Justice of the Kansas Supreme Court
- In office 1986–2007

Member of the Kansas Senate from the 13th district
- In office January 10, 1977 – January 12, 1981
- Preceded by: Theodore D. Saar
- Succeeded by: Edward Roitz

Personal details
- Born: Donald Lee Allegrucci September 19, 1936 Pittsburg, Kansas, U.S.
- Died: November 8, 2014 (aged 78) Topeka, Kansas, U.S.
- Party: Democratic
- Spouse: Joyce Thompson ​(after 1963)​
- Children: 2
- Education: Pittsburg State University Washburn Law School

= Donald Allegrucci =

American judge (1936–2014)

Donald Lee Allegrucci (September 19, 1936 – November 8, 2014) was an American politician and jurist.

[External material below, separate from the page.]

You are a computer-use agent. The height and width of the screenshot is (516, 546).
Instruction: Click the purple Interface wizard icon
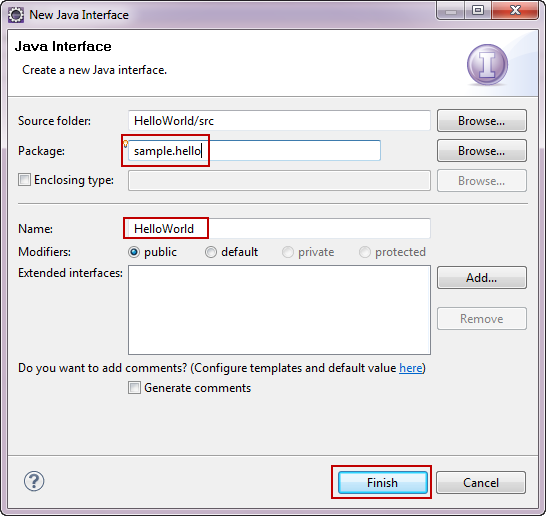tap(487, 65)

Born in Pittsburg, Kansas, Allegrucci served in the United States Air Force Reserve. He received in bachelor's degree from Pittsburg State University and his law degree from Washburn Law School. Allegrucci served as assistant district attorney for Crawford County, Kansas. From 1976 to 1980, Allegrucci served in the Kansas State Senate as a Democrat. In 1978, Allegrucci ran for the United States House of Representatives. From 1982 to 1986, Allegrucci served as Kansas District Court judge. Allegrucci served on the Kansas Supreme Court from 1986 until 2007. He died of cancer in Topeka, Kansas, aged 78.